▶ _Task_
Reproduce the listing from its first line through the line containing "Looking at the screenshot, I should click(x=1149, y=393).", changing every "Screen dimensions" to "Screen size" and leaving all else as it stands.

▶ _Data supplied_
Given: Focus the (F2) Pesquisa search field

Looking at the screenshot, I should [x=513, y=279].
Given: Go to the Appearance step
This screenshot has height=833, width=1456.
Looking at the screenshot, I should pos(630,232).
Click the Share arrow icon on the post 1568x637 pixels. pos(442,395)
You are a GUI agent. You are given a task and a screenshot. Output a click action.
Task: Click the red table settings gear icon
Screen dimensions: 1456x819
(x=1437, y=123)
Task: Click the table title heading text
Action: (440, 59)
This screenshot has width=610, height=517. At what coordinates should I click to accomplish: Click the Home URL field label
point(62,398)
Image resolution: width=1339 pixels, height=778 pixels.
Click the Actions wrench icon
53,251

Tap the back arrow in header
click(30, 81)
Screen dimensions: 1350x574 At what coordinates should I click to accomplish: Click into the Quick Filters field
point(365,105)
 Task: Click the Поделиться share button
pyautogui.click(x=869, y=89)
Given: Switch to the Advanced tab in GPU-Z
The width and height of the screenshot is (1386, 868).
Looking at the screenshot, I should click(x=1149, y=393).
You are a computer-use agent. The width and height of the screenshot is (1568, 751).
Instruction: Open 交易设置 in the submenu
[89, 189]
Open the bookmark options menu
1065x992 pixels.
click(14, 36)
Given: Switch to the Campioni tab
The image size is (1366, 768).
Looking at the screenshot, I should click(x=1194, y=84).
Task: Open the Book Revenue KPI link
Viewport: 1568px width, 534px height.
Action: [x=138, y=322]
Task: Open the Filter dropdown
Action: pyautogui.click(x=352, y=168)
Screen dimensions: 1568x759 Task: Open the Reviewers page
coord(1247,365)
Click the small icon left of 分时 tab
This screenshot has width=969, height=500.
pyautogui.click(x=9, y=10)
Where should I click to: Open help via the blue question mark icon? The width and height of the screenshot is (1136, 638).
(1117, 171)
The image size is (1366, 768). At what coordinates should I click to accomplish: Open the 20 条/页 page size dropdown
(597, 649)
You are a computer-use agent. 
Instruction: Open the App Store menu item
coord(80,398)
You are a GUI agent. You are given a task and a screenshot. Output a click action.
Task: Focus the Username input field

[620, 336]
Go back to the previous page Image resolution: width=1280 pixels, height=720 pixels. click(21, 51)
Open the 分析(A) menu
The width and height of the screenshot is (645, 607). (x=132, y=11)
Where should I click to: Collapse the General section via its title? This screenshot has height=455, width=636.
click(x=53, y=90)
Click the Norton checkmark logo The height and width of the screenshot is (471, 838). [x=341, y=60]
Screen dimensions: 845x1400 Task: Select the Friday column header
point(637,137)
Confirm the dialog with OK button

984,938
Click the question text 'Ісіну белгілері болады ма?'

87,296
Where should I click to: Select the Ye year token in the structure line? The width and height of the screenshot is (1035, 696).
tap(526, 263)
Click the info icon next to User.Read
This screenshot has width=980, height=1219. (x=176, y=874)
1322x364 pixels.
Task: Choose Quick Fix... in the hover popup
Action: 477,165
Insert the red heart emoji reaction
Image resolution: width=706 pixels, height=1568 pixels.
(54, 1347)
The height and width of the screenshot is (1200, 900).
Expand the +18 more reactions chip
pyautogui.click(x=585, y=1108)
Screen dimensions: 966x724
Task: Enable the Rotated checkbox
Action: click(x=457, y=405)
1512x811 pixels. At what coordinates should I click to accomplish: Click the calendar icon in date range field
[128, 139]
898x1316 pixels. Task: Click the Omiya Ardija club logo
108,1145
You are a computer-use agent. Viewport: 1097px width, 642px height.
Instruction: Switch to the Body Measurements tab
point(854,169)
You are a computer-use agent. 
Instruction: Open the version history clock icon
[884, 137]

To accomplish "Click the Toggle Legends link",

▶ _Completed task_
Given: Focus the (F2) Pesquisa search field

Looking at the screenshot, I should [x=513, y=279].
Given: Go to the Appearance step
This screenshot has height=833, width=1456.
Looking at the screenshot, I should pos(630,232).
Click the Share arrow icon on the post 1568x637 pixels. pos(442,395)
You are a GUI agent. You are given a task and a screenshot. Output a click action.
Task: Click the red table settings gear icon
Screen size: 1456x819
(x=1437, y=123)
Task: Click the table title heading text
Action: (440, 59)
This screenshot has width=610, height=517. At what coordinates should I click to accomplish: Click the Home URL field label
point(62,398)
Image resolution: width=1339 pixels, height=778 pixels.
Click the Actions wrench icon
53,251

Tap the back arrow in header
click(30, 81)
Screen size: 1350x574 At what coordinates should I click to accomplish: Click into the Quick Filters field
point(365,105)
 Task: Click the Поделиться share button
pyautogui.click(x=869, y=89)
Given: Switch to the Advanced tab in GPU-Z
The width and height of the screenshot is (1386, 868).
Looking at the screenshot, I should click(x=1149, y=393).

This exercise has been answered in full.